*EXERCISE SET*:
A - Duplicate the passage of the trade commentary from "Indeed, the broader" up to and including "or reciprocal tariffs.".
B - In one to three sentences, explain why the trade commentary considers Politico's conclusion about transatlantic ties possibly too stark at this point.
C - According to the trade commentary, what is the approximate value of the US export goods on the European Commission's list?
** start of SOURCE EXTRACT **
The latter shows the UK in the US bloc for national security supply chains. But a more nuanced conclusion could also be that the US is simply doing damage control to ensure those engines – which were already part of existing (military) supply chains – will keep coming into the US tariff-free. In any case, as UK negotiator Peter Mandelson summarized it diplomatically: “we’re going to rebalance and rebuild international trade in a way that serves all our interests”. And he added that the agreement would serve as a springboard for further opening up of trade between the countries. Whether that means the 10% tariff on remaining goods is subject to renegotiations is unclear at this stage.
Remarkably, there was no mention of China, but this was called “an economic security blanket” – whom else does that cover? Indeed, the Telegraph says “Starmer hands Trump ‘veto’ on Chinese investment in UK” – as a start(?) Again, critics wanted more, as if this were still the Rules-Based Order. It isn’t. This deal undermines the WTO. Which is the point - and it was agreed by a UK government committed to the old global system because it couldn’t see anything better (unless it’s playing for time and isn’t serious, in which case Trump might really turn up the heat). The US template is now there for others to follow, as PIMCO warns Trump is really serious about keeping really serious tariffs for those who won’t play his new ball game.
Indeed, the broader message of this is that although the US is willing to climb down from the very high stakes it started this trade war with (“because we blew up the whole system, this [UK deal] worked out so nicely”, Trump said), it may not budge on the universal tariff and it wants a clear stake in strategic supply chains and (economic) security matters in exchange for a reduction in sectoral or reciprocal tariffs.
On that front, things aren’t going so well on talks with China, as those who understand the protocols point out. Meanwhile, the European Commission yesterday published a list of US export goods worth some EUR95bn that it would hit with higher tariffs if trade negotiations fail. The list includes aircraft, US cars and car parts, chemicals and plastics, machinery, electric goods and agrifood products, such as… bourbon. The actual level of EU tariffs that would apply will be decided at a later date. Politico argues that, as “Brussels moves ahead with its retaliation, conceding its transatlantic ties with Washington may be beyond repair.” Whilst that may be too stark a conclusion at this point as the Commission is emphasizing the ‘rebalancing’ nature of the list and a strong wish to come to an agreement, we also note that European Trade Commissioner Maros Sefcovic already had hinted last week that the EU would not settle for a 10% blank reciprocal tariff. The UK, a country the US has a net trade surplus with (“balanced” says Lutnick), just did. Albeit with some exceptions to it.
** end of SOURCE EXTRACT **
** start of PROVIDED MATERIAL **
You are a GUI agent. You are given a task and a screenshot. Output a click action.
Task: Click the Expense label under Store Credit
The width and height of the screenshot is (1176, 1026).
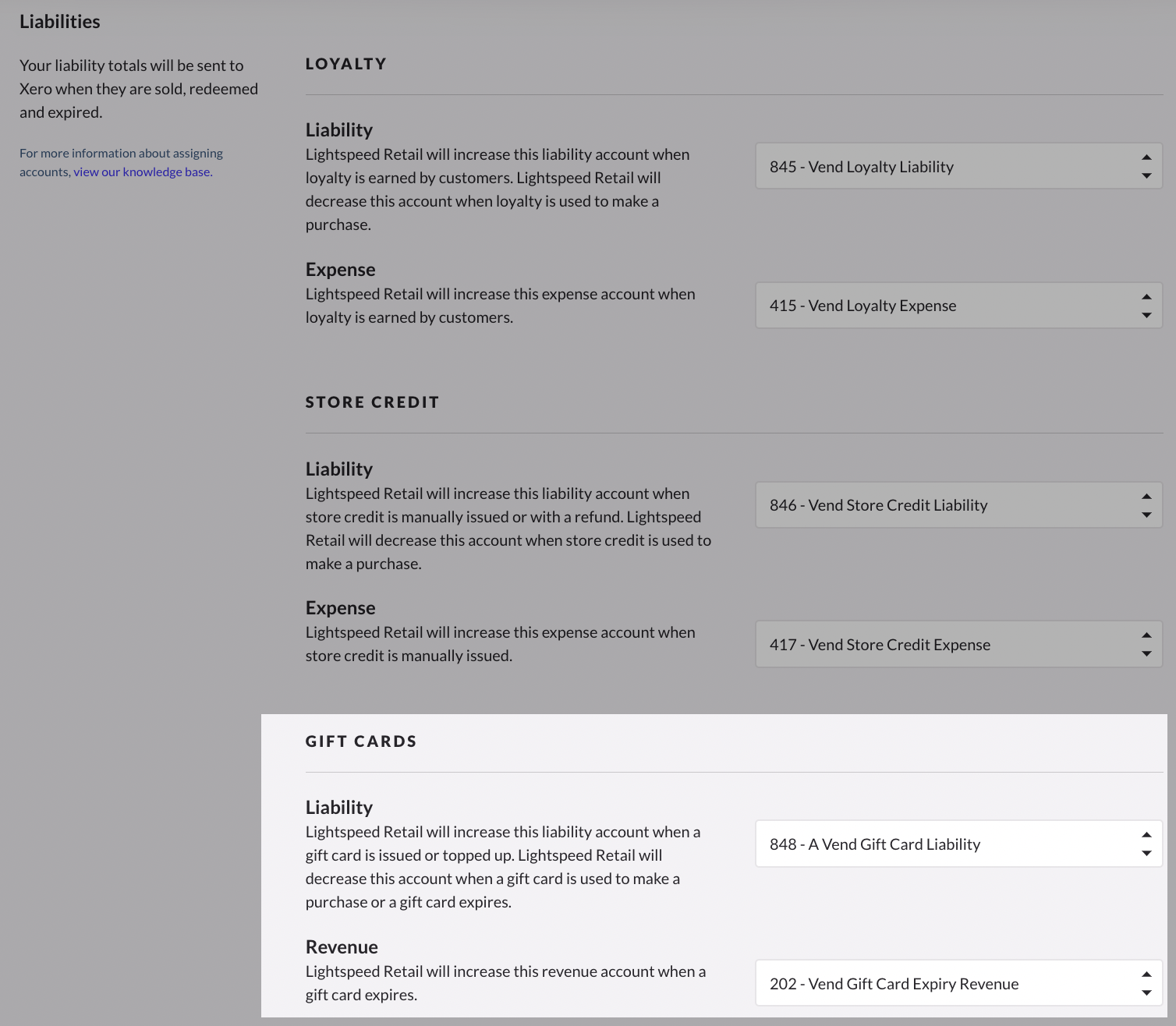tap(340, 608)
** end of PROVIDED MATERIAL **
*ANSWERS IN ORDER*:
A -
Indeed, the broader message of this is that although the US is willing to climb down from the very high stakes it started this trade war with (“because we blew up the whole system, this [UK deal] worked out so nicely”, Trump said), it may not budge on the universal tariff and it wants a clear stake in strategic supply chains and (economic) security matters in exchange for a reduction in sectoral or reciprocal tariffs.

B - The commentary judges it possibly too stark because the European Commission is emphasizing the "rebalancing" nature of its list of US export goods. The Commission is also expressing a strong wish to reach an agreement.

C - Some EUR95bn.